Mrs. Taylor’s generous gifts of buttermilk, jars of jam, and fresh-baked bread had pleased a few men, no doubt, but neither the cold he shared in goodwill nor the delicacies passed down had staunched the flow of deserters. Nor had it escaped him that more of his own men sneaked north to surrender than Federals came south. Desertions plagued the army, and he had needed to have men shot as examples. But he did what military law allowed to discriminate between cowards and shirkers on one hand, and the many who had gone southward to their homes in the hope that they might eat their fill and sleep warmly for a few months before returning to the ranks when the weather turned.
The winter had been terrible. But spring had come, as it always did, and the April rains left May a shimmering legacy. Ragged or not, his men stood straight again.

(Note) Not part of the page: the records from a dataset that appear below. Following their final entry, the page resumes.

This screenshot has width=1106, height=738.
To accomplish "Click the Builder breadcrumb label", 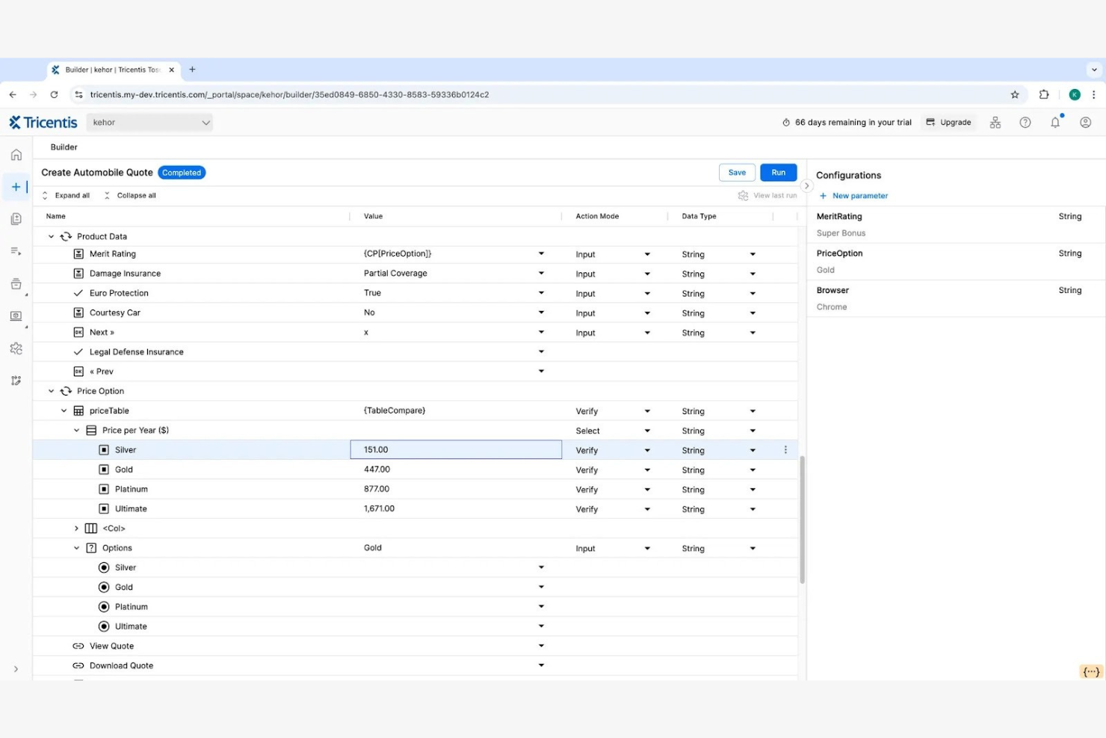I will pos(64,147).
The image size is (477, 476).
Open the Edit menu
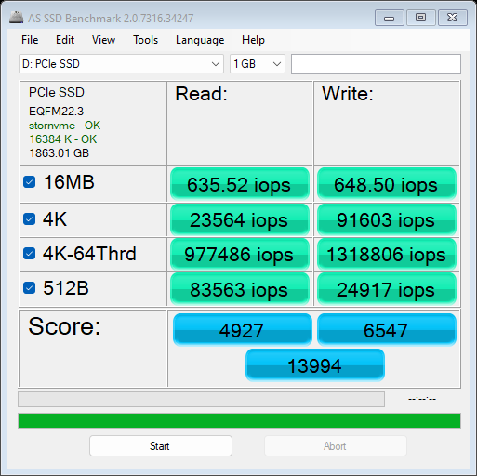65,40
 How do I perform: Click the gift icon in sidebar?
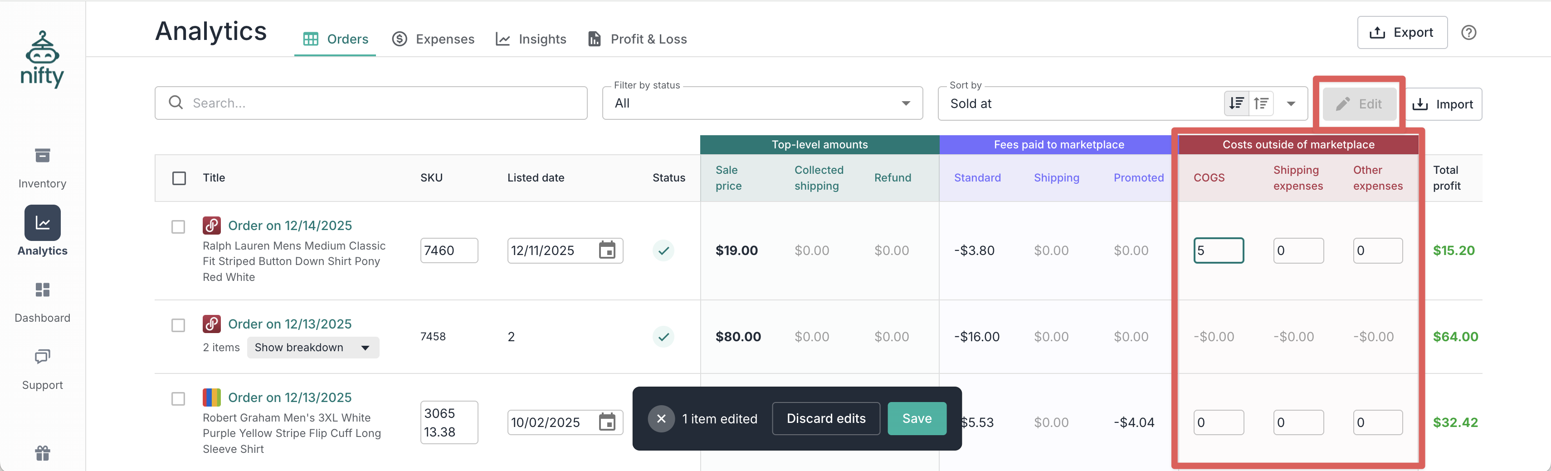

Not a week before, he had reviewed Longstreet’s returned corps in the first fine weather. The sight of the men raised his spirits and broke his heart. They were so few, barely ten thousand of all arms, the size of a division a year before. The soldiers had burnished their leathers and polished the brass that remained to them, they had washed themselves and brushed their threadbare uniforms. Their cannon gleamed. But for all that, and for all their heartfelt, heartening cheers, those brave men had looked like tatterdemalion vagabonds. And still so very many went unshod.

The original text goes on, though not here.